▶ [Supplied data]:
•••
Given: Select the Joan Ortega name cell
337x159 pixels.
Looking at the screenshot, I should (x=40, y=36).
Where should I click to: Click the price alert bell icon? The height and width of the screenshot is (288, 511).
•••
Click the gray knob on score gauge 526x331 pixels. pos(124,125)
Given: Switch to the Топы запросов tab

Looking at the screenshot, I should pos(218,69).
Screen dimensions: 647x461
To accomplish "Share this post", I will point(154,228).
•••
▶ [Prompt]:
Set down exactly the lines of the data above, beginning with the line that has "Given: Select the Joan Ortega name cell" and ending with the line that has "Where should I", and no others.

▶ [Exercise output]:
Given: Select the Joan Ortega name cell
337x159 pixels.
Looking at the screenshot, I should (x=40, y=36).
Where should I click to: Click the price alert bell icon? The height and width of the screenshot is (288, 511).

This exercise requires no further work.